En théorie, l’appel d’offre était ouvert aux acteurs habituels de l’hébergement d’urgence, notamment les associations à vocation charitable comme le Secours Catholique, la Croix Rouge, Emmaüs, etc. Mais selon l’Association pour la solidarité active du Pas-de-Calais, qui gère déjà un CADA, « Il n’y a eu aucune info ni concertation en amont avec les prestataires potentiels ni même avec les services décentralisés. Le fait que ça soit un marché public interdit toute concertation entre prestataires. Il s’agit de 12 lots régionaux indivisibles, donc ça sera des gros opérateurs dans chaque région. L’ouverture aux acteurs lucratifs pose aussi la question du sens de l’accompagnement puisque des marges de profits peuvent être réalisées ! » [2]
Le marché public ayant été clos début mars, il est certain que tous les lots ont déjà été attribués, sans qu’il n’y ait encore eu aucune annonce officielle du résultat.

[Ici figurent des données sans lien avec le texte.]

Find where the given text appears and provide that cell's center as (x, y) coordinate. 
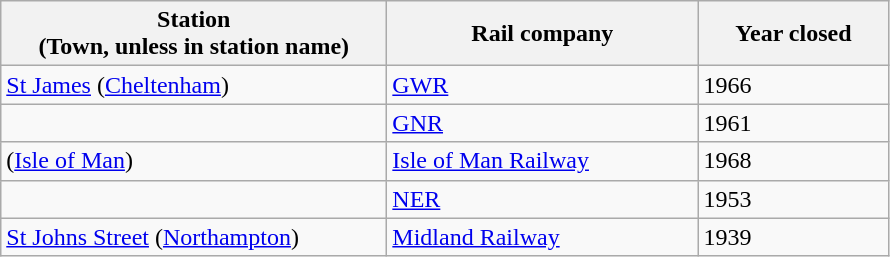
GWR (542, 85)
GNR (542, 123)
1961 (794, 123)
1966 (794, 85)
NER (542, 199)
St Johns Street (Northampton) (194, 237)
(Isle of Man) (194, 161)
Isle of Man Railway (542, 161)
Rail company (542, 34)
Station(Town, unless in station name) (194, 34)
Midland Railway (542, 237)
1953 (794, 199)
1968 (794, 161)
1939 (794, 237)
Year closed (794, 34)
St James (Cheltenham) (194, 85)
Provide the (X, Y) coordinate of the cell's center where the given text is located.  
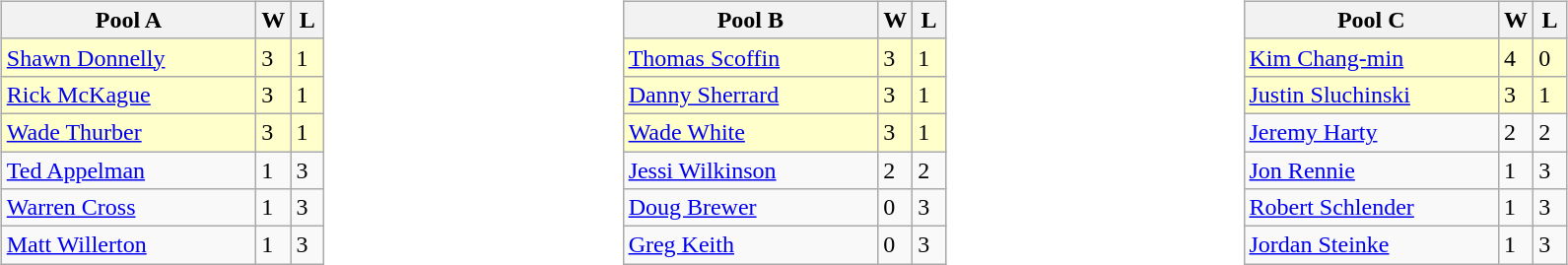
Danny Sherrard (751, 95)
Pool C (1372, 20)
Jessi Wilkinson (751, 170)
Warren Cross (128, 208)
Justin Sluchinski (1372, 95)
Greg Keith (751, 245)
Jeremy Harty (1372, 132)
Doug Brewer (751, 208)
Kim Chang-min (1372, 57)
Ted Appelman (128, 170)
Pool A (128, 20)
Shawn Donnelly (128, 57)
Rick McKague (128, 95)
Wade White (751, 132)
Jordan Steinke (1372, 245)
Jon Rennie (1372, 170)
Wade Thurber (128, 132)
Robert Schlender (1372, 208)
Matt Willerton (128, 245)
Pool B (751, 20)
Thomas Scoffin (751, 57)
4 (1516, 57)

Mais en fouinant un peu sur Indeed, on découvre une importante vague d’offres d’emploi publiées courant avril par la société ADOMA, qui ne laisse plus aucun doute sur le fait que c’est elle qui a remporté le marché public PRAHDA dans toutes les régions (avec encore une incertitude pour l’Île-de-France).
De la Sonacotral à Adoma
Qu’est-ce donc que cette société Adoma, dont le nom inspiré du latin signifie « En direction de la maison ? ». On la connaît un peu à Toulouse puisque c’est elle qui gère déjà le CADA et le CAO des Pradettes, ainsi que le CAO de La Vache.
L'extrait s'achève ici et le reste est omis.